**PROBLEM REQUIREMENTS**
Using the data that follows, return exactly the lines from the one that contains "Links (170, 2342)" through the one that contains "New Zealand – ACC (170, 2100)", ends included.

**THE INPUT**

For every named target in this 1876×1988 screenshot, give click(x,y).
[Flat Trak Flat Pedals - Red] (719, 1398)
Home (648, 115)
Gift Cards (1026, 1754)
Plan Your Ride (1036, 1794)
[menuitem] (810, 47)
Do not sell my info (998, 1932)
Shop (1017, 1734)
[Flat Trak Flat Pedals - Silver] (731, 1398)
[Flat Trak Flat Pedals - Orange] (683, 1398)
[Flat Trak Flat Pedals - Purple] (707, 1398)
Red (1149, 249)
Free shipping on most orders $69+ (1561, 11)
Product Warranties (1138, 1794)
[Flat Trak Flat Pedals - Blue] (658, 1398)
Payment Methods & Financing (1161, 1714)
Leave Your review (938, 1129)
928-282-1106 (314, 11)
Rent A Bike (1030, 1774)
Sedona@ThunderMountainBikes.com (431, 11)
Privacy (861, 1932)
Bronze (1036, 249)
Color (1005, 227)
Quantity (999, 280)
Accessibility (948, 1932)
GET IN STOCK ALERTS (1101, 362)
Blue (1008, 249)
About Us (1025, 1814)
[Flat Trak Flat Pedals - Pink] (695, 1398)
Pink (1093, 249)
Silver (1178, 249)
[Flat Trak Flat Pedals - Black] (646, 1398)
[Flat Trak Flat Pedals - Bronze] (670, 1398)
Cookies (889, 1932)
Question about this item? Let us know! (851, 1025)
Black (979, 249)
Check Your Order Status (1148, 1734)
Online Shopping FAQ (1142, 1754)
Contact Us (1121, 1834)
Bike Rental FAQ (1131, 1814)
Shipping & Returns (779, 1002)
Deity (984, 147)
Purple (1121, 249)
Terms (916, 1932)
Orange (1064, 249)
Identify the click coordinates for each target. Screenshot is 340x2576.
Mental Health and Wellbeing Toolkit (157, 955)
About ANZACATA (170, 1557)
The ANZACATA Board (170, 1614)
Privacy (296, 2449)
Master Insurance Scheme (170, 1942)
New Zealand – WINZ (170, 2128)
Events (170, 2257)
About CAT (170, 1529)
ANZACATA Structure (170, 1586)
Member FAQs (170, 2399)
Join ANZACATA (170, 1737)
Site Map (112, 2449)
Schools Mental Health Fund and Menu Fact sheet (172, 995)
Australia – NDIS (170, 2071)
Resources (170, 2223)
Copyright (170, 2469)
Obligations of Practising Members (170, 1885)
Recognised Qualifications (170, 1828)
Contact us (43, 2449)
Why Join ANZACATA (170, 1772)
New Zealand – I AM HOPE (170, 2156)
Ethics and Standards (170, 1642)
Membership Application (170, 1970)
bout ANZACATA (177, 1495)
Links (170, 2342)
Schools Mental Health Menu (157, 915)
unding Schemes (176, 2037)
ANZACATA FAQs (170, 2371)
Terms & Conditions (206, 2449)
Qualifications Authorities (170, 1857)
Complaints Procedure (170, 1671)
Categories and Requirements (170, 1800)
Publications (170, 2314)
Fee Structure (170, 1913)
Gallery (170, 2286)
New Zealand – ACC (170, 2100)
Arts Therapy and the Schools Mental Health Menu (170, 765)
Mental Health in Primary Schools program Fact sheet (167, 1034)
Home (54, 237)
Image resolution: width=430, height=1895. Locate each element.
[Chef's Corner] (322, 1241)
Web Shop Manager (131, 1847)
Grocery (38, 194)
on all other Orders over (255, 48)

**REPLY TO THE EXERCISE**
Links (170, 2342)
Schools Mental Health Menu (157, 915)
unding Schemes (176, 2037)
ANZACATA FAQs (170, 2371)
Terms & Conditions (206, 2449)
Qualifications Authorities (170, 1857)
Complaints Procedure (170, 1671)
Categories and Requirements (170, 1800)
Publications (170, 2314)
Fee Structure (170, 1913)
Gallery (170, 2286)
New Zealand – ACC (170, 2100)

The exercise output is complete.